A prostate cancer diagnosis can be devastating, even when there are effective treatment options — 95 percent of men will survive more than 15 years after diagnosis. However, survival rates depend on a number of factors, including the aggressiveness of the cancer. And now, according to new research presented at the European Association of Urology 2016 in Munich, a simple blood test might be capable of doing just that.

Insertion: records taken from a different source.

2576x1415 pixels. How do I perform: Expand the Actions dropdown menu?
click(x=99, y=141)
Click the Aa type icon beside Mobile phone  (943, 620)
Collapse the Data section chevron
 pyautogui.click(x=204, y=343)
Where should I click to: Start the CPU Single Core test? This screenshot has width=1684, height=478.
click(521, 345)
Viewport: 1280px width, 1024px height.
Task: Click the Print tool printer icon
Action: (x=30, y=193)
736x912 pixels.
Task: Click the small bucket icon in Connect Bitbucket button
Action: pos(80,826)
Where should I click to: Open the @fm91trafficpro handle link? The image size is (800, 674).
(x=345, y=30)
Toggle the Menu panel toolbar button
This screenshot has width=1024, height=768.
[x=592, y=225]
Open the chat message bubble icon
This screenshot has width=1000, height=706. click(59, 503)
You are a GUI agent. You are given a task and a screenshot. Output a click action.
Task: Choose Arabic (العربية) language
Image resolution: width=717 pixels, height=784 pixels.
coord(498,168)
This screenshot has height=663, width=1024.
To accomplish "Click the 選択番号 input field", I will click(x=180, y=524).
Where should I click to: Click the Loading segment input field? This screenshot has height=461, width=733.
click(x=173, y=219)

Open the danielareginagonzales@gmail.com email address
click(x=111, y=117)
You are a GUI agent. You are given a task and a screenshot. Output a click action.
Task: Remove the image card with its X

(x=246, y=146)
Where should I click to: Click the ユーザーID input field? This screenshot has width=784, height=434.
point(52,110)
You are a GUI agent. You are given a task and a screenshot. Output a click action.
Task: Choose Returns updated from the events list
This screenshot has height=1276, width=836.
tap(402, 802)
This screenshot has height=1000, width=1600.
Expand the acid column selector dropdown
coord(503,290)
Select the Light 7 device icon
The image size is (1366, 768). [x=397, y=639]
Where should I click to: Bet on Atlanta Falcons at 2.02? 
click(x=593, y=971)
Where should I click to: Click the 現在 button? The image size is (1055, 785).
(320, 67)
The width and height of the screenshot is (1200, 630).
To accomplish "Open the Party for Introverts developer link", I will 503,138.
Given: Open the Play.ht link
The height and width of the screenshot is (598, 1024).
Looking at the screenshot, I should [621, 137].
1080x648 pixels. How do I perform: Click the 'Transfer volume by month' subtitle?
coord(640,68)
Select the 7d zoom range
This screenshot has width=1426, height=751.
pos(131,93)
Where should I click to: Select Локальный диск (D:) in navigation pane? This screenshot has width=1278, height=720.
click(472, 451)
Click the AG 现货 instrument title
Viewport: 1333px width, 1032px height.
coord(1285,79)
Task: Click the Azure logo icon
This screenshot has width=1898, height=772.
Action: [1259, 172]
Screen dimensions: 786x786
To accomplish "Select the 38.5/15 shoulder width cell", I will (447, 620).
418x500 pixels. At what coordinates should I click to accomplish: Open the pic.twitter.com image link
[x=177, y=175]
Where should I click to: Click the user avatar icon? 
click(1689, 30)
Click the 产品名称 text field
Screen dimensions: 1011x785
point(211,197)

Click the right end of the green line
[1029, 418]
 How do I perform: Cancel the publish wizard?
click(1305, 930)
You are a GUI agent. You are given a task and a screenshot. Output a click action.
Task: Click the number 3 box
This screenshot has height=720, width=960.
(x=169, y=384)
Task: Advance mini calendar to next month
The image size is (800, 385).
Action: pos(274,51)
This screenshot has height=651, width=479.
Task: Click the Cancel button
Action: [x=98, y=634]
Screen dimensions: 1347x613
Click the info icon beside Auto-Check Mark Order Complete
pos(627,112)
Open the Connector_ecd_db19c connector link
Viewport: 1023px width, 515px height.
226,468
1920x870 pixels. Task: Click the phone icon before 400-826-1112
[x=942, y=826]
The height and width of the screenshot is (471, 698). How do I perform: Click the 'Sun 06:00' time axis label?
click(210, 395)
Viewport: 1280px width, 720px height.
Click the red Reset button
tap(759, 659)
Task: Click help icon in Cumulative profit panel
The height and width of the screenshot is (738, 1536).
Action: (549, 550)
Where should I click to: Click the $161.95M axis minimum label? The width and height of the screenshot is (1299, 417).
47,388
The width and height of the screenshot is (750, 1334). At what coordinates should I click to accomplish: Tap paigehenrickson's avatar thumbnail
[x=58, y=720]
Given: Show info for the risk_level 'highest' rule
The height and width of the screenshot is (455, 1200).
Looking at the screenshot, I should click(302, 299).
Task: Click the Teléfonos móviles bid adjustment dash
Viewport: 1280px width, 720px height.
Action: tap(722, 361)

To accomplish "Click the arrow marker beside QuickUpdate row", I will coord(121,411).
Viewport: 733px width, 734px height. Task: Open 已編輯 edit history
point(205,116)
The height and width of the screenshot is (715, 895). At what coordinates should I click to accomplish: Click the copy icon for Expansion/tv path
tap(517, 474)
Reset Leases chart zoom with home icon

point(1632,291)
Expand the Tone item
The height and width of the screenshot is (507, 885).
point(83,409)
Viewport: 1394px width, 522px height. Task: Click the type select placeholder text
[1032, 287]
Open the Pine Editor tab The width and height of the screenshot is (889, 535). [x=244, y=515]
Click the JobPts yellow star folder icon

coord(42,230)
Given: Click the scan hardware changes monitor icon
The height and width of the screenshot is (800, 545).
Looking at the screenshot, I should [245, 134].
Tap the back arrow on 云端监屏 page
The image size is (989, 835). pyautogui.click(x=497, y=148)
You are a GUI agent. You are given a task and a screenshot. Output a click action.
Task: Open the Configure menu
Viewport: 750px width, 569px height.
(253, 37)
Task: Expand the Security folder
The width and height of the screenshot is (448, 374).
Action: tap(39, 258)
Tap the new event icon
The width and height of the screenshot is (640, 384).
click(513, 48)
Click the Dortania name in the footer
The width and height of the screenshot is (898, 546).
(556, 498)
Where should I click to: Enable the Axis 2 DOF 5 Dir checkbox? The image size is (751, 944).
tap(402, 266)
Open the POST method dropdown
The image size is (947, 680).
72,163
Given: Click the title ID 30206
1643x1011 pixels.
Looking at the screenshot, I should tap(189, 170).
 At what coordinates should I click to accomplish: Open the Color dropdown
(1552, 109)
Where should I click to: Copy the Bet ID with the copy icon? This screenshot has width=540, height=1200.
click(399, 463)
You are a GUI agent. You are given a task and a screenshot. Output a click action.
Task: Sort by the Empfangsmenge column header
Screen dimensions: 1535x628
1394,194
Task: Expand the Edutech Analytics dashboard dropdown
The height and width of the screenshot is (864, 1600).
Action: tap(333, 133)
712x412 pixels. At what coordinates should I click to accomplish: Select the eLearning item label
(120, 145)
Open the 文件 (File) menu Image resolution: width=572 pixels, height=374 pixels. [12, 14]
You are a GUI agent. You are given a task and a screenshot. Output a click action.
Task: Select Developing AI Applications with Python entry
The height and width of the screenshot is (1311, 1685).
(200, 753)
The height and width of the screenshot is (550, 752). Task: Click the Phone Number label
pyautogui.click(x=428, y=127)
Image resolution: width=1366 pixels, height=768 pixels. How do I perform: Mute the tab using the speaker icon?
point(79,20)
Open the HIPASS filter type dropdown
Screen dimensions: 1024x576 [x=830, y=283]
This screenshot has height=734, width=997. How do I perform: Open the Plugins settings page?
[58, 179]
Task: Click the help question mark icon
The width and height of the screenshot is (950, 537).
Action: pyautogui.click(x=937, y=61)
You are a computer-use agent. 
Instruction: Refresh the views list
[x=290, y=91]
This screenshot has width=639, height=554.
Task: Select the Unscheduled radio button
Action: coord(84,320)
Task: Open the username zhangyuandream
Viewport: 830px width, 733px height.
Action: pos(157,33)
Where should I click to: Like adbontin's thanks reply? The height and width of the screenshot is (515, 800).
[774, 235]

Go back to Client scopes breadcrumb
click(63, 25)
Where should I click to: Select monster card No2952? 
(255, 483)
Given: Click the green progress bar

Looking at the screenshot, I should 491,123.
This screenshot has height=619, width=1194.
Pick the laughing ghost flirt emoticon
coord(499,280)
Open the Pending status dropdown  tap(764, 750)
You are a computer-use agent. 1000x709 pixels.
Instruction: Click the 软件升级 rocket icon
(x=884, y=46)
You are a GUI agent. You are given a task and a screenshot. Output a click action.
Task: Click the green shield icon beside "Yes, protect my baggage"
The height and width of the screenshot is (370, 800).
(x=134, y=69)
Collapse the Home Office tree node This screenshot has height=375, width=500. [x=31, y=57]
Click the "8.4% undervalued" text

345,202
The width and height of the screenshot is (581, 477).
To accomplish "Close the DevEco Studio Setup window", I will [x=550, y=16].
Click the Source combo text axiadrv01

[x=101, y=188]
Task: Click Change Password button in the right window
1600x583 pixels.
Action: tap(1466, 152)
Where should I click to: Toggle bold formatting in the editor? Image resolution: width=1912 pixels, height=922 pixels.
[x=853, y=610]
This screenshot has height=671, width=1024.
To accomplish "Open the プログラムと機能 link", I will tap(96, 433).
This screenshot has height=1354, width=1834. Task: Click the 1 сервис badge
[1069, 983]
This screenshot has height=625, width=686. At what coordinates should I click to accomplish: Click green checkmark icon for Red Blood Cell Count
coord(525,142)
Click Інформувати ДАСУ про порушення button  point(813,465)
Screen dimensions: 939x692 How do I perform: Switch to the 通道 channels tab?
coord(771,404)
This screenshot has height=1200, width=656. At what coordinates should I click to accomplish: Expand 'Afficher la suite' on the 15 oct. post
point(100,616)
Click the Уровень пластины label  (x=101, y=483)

Currently, doctors evaluate a cancer patient's prognosis with the Gleason pattern — a numerical system designed to grade the tissue sampled from a biopsy. It's an invasive procedure, but it helps doctors determine how present and/or aggressive the tumor cells are. A high Gleason score (on a scale of one to five) indicates that the tissue has largely been taken over by tumor cells, and it is associated with poor survival outcomes. However, Italian researchers believe this can be determined with a less invasive blood test.

Dr. Marco Moschini, who led the study, said a blood test that reveals low levels of testosterone, also known as the condition hypogonadism, can predict a patient's Gleason score. "This association will allow us to predict what the outcome will be before we decide to treat a patient with surgery. Potentially this can be helpful to identify patients with the most aggressive prostate cancer before surgery," he said.

Moschini and his team collected and analyzed data from more than 1,000 patients who underwent radical prostatectomy surgery — an operation to remove the prostate gland and some tissue around it — at the San Raffaele hospital in Milan. Researchers found that measuring for hypogonadism status and levels of sex-hormone-binding globulin helped them accurately identify the 118 patients that showed Gleason pattern 5, which is the highest and worse Gleason score.

The American Cancer Society reports prostate cancer is one of the most common cancers among men in the U.S., where one in seven men will be diagnosed with the disease in their lifetime. Although these findings are promising, researchers say more research is needed on the role hormones play in prostate cancer development as they are unsure if this is an association, or if having low levels of testosterone increases the risk of developing an aggressive prostate cancer.

"If this is the case, then it may be that treating the hypogonadism can lessen this risk, but we need more work before we can be sure of that," Moschini said.

However, researchers wrote that their results could explain why patients with hypogonadism have an increased risk of worse cancer outcomes after they’ve been undergone surgery.